The gameplay also relies on special powers like telekinesis to spice up combat. Much like Remedy's game, Bioshock starts players with no knowledge of the city or what happened, only slowly unraveling the mystery as they progress. Control fixed the developer's boss problem, but BioShock will make Remedy fans feel at home with its equally underwhelming final encounter.
6 Arkham Asylum
While Arkham City and Arkham Knight went bigger, something about Arkham Asylum's tighter setting still makes it valuable in comparison to its sequels.
Rocksteady's first Batman title does not try to to be a free-roaming adventure, yet the asylum is brimming with secrets, and the sense of discovery is just as strong in this as it is in the later titles. AAA games seldom get the opportunity to put in so many secrets and give the player the ability to explore, so one really has to savor it when one does come along.
5 System Shock
The two System Shock games had a huge impact on the genre. Like its spiritual successor, BioShock, players have little knowledge of the mess they find themselves in at first, only to discover the truth as they traverse the isolated ship.
The principle difference between System Shock and later games of the genre is the horror elements; System Shock will make the squeamish wet their pants with its atmospheric terror. Both titles in the series are over twenty years old, but, thanks to gog.com they are easy to find and run on modern operating systems.
4 Quantum Break
Quantum Break was Remedy's prior effort before Control. It was also their last game under Microsoft before regaining independence. Like Control, the studio utilized impressive performance capture technology to put notable actors like Sean Ashmore and Courtney Hope into the game.
The narrative was also experimental, as the gameplay was separated by live-action sequences rivaling the length of televisions shows.
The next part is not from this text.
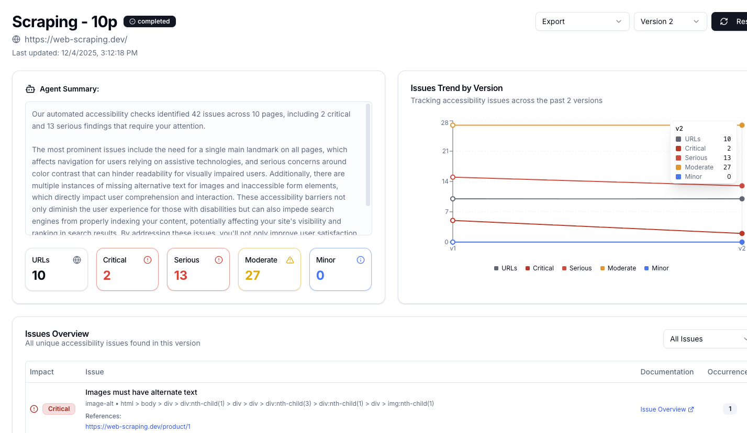Toggle the Moderate series in chart legend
The format was loved by some and loathed by others, but most agreed their implementation of live-action footage was done better in Control.
3 Second Sight
Second Sight was only one of two titles from Free Radical that wasn't a TimeSplitters game, and the only one worth its weight in disc space since Haze was severely disappointing.
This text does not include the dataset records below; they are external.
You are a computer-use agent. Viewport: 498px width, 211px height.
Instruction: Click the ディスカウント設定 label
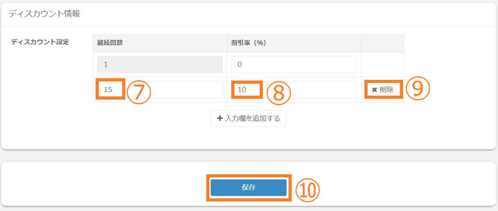[x=40, y=42]
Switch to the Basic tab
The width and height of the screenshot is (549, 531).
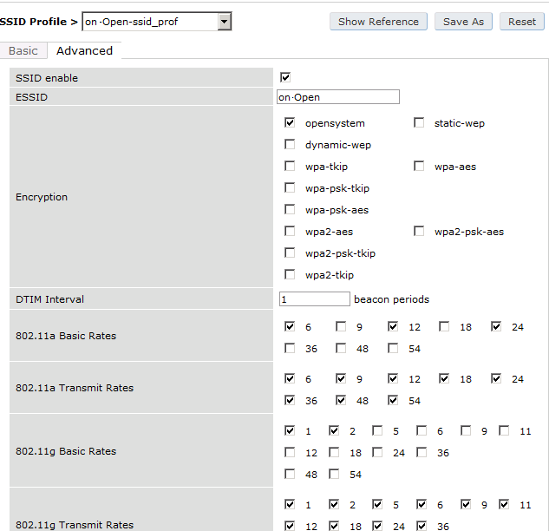[x=23, y=51]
he action game puts players in the shoes of an amnesiac who possesses psychic abilities. He uses the powers to escape the facility he is held in and uncover his mysterious past. David Doak is credited as a writer, a name some may recognize from Goldeneye on the N64. Free Radical unfortunately doesn't exist anymore, so a future for the series is uncertain.
This first-person shooter revolutionized the genre. It all took place in one environment, told its story organically through gameplay, and never took control away from the player.
Seeing Black Mesa as a normal, functioning research facility before their science experiment goes terribly wrong helped players feel the impact of the monstrous invasion. It lacks the player progression from Control, but the setting sticks in players minds, much like The Oldest House. The sequel is also a landmark title in the genre, but there is something special about the first game and how it takes place entirely in the research facility.
1 Alan Wake
Those who already played Alan Wake were pleasantly surprised to find all the connections between it and Control. For those late to the party, it is never too late to experience the titular character's descent into madness. Matthew Porretta provides Wake's voice, who portrayed Dr. Darling in the 2019 title. The studio has a clear reverence for their 2010 cult classic, and, while nothing has been confirmed, all signs point to the series making a comeback in the future. Maybe the character will have an even more direct crossover with Control.